■ ASSIGNMENT ■
Transcribe the data below exactly, but only from the line containing "Given: Click the Volts y-axis label" through its final line, both included.

[Start of section]

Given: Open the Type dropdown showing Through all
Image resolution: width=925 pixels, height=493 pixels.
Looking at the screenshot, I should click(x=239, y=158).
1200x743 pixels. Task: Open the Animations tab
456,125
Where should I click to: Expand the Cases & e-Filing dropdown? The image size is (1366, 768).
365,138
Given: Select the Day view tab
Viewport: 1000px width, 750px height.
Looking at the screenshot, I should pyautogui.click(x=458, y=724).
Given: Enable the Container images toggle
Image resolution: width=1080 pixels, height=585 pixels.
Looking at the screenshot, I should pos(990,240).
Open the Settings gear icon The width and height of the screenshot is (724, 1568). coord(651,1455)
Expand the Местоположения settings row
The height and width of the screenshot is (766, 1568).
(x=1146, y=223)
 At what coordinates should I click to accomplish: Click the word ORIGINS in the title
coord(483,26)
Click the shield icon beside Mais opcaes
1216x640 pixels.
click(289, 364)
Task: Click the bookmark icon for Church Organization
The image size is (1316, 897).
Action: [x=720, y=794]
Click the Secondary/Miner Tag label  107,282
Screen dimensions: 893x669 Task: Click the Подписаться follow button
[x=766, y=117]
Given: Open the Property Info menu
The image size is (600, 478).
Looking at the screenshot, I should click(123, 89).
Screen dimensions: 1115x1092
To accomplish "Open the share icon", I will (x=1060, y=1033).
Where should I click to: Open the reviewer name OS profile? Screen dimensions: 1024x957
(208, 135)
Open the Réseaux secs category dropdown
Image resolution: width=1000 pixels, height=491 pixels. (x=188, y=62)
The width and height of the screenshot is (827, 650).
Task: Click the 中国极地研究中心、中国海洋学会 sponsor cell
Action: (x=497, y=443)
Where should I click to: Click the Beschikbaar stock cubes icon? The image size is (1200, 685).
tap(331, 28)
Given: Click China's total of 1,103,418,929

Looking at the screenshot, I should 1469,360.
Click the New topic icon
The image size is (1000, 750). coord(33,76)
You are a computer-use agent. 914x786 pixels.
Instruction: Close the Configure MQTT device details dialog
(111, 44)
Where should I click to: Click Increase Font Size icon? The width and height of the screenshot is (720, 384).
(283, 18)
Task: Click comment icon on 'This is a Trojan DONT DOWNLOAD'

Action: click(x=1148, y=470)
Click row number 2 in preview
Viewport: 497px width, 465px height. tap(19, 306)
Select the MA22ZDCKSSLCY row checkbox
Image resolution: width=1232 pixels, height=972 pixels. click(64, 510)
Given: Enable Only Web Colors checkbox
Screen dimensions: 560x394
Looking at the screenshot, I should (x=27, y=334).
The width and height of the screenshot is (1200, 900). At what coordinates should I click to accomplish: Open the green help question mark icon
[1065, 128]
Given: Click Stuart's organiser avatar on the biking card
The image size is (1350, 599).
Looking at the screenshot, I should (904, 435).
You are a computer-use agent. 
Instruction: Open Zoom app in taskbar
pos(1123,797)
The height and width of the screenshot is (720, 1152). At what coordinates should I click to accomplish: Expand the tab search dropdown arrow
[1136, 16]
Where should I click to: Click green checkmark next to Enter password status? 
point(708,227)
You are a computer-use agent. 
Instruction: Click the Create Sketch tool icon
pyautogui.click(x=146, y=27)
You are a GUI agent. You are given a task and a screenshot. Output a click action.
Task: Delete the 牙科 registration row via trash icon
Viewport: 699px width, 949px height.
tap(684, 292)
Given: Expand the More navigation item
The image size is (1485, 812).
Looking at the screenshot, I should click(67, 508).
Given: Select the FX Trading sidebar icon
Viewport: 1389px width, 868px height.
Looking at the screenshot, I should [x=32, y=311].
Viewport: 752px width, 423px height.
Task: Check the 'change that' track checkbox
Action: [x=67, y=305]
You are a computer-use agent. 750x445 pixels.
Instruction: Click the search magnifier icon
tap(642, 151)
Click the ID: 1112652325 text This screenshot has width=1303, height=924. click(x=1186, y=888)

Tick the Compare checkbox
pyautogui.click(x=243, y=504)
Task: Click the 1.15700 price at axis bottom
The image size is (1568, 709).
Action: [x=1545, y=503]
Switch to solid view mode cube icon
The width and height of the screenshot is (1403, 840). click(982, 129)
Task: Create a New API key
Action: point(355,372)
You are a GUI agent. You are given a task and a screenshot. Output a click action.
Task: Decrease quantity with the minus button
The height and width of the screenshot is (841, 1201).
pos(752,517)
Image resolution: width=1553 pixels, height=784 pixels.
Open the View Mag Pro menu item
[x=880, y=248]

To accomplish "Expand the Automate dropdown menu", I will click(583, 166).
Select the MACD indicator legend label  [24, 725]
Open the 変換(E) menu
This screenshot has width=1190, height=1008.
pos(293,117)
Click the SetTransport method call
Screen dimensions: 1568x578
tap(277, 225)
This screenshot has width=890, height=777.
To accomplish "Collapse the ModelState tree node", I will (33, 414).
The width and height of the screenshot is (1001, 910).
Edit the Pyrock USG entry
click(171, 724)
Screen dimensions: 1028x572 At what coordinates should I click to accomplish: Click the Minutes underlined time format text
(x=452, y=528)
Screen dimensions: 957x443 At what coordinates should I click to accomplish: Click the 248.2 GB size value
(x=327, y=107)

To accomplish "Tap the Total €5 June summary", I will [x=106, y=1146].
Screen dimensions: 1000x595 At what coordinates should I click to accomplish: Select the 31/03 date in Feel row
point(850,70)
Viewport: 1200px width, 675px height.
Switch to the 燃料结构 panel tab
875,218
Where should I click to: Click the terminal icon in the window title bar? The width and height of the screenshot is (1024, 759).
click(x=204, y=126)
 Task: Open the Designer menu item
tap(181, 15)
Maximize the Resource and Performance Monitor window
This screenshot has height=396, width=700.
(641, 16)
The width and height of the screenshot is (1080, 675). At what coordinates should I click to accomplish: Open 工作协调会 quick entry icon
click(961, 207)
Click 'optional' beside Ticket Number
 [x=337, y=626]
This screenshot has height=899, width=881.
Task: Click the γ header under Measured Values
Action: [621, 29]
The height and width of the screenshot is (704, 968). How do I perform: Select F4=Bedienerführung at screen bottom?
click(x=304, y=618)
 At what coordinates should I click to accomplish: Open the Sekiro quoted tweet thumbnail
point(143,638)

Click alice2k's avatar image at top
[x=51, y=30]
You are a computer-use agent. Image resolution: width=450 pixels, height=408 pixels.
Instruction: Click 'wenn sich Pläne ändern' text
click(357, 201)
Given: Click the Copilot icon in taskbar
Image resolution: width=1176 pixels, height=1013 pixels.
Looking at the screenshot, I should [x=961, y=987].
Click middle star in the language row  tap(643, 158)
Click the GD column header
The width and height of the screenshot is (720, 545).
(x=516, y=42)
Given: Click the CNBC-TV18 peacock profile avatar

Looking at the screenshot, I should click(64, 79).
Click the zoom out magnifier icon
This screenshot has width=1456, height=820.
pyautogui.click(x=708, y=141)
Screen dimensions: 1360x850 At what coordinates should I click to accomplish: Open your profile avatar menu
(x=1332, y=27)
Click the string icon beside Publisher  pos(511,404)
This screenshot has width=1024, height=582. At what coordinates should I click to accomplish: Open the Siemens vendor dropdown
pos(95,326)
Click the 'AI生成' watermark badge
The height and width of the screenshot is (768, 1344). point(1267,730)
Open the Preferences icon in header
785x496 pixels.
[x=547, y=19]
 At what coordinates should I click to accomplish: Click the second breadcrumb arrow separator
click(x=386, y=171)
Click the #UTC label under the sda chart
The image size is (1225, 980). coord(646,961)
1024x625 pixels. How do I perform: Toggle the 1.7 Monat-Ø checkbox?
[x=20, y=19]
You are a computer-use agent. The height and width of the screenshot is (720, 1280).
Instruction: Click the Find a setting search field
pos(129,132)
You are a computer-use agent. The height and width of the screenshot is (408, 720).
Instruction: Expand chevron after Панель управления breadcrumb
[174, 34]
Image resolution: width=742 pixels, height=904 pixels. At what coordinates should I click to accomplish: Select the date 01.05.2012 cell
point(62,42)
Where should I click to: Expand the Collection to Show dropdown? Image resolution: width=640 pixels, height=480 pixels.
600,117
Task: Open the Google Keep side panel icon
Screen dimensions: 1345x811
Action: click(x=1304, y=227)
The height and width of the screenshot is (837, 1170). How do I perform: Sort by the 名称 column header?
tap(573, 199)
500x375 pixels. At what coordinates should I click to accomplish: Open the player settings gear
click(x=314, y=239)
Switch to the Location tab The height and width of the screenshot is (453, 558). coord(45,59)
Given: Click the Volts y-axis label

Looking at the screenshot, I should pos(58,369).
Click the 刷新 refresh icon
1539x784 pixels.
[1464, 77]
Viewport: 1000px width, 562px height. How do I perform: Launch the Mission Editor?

[End of section]

■ ANSWER SECTION ■
Given: Click the Volts y-axis label

Looking at the screenshot, I should pos(58,369).
Click the 刷新 refresh icon
1539x784 pixels.
[1464, 77]
Viewport: 1000px width, 562px height. How do I perform: Launch the Mission Editor?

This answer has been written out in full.